* DOCUMENT TEXT *
"""

An additional practical concern is that the relationship between transition probabilities and time of day should be modelled using a cyclical function, to make sure that it "loops" at midnight. You could check out the recent paper by Feldmann et al. (2023), which talks about this question for HMMs quite generally. (Detailed references are included at the bottom of the post.)

If you are not opposed to using a different software package, the R package hmmTMB allows for cyclical covariate effects (Michelot et al., 2022). As a disclaimer: I am the developer of hmmTMB. This can be used to reproduce something similar to the analysis of activity data presented by Huang et al. (2018). We can compare the observed data and data simulated from the fitted model to make sure that the cyclical patterns are captured. It seems to be the case here, although it looks like the variance in simulated activity is perhaps larger than in the real data. (Whether or not this is a problem depends on the aim of analysis.) The full code to fit the model and reproduce these plots is included below.

"""

* DATA EXCERPTS *

"""

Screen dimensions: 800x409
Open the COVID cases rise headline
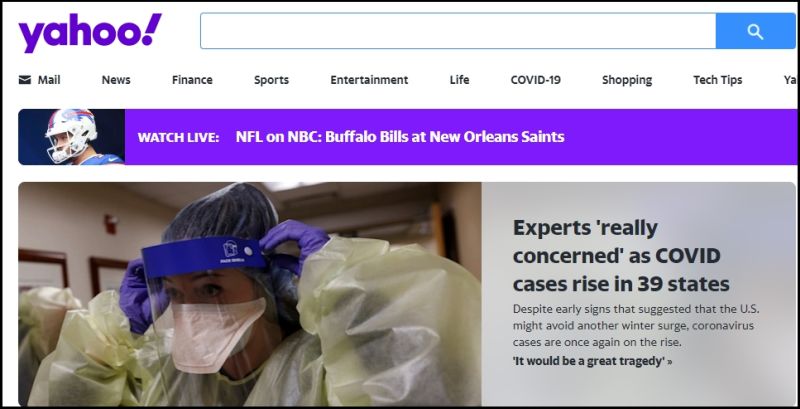pyautogui.click(x=621, y=255)
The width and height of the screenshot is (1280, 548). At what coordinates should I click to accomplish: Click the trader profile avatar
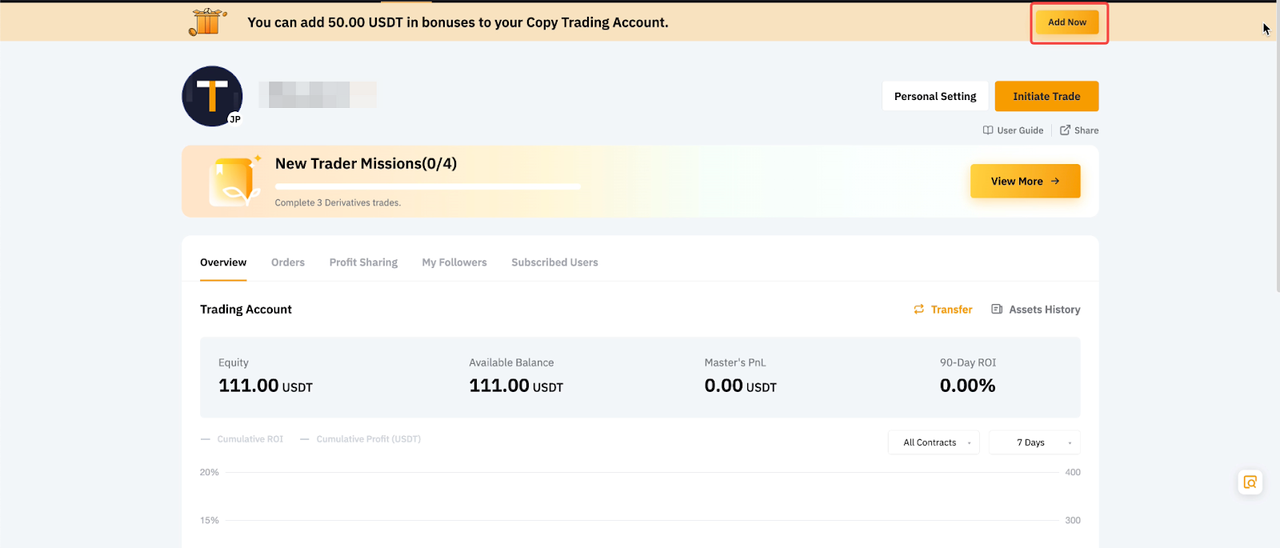212,96
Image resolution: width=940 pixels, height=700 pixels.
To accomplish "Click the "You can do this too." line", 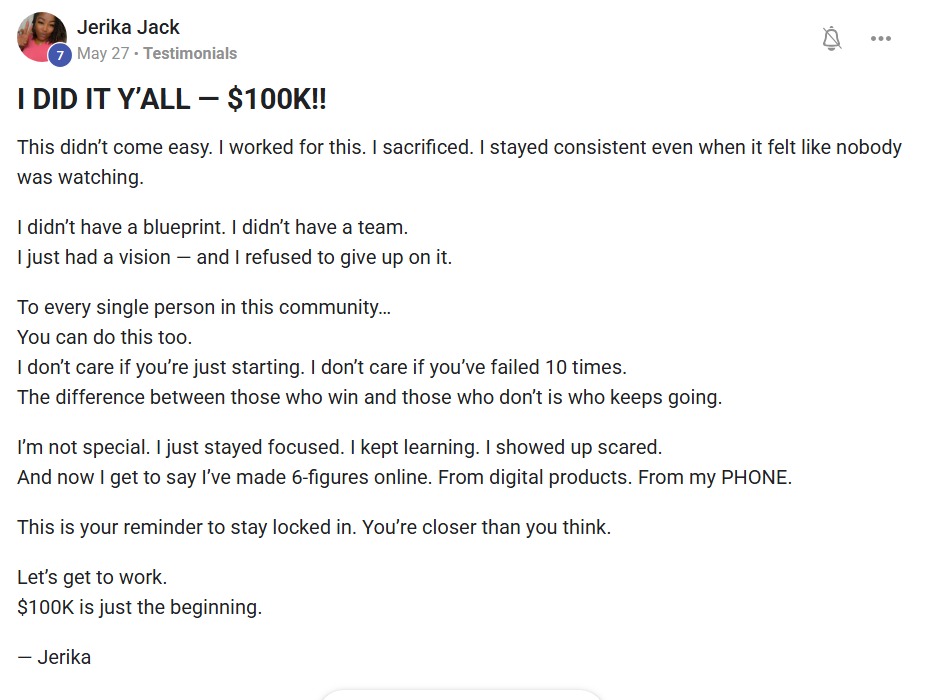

"""

* PROBLEM REQUIREMENTS *
In the post about modeling time of day in HMMs, why should the link between transition probabilities and time of day use a cyclical function? The rows come from a separate source and have no connection to the post above them.

* ANSWER TO THE PROBLEM *
It ensures the relationship "loops" at midnight.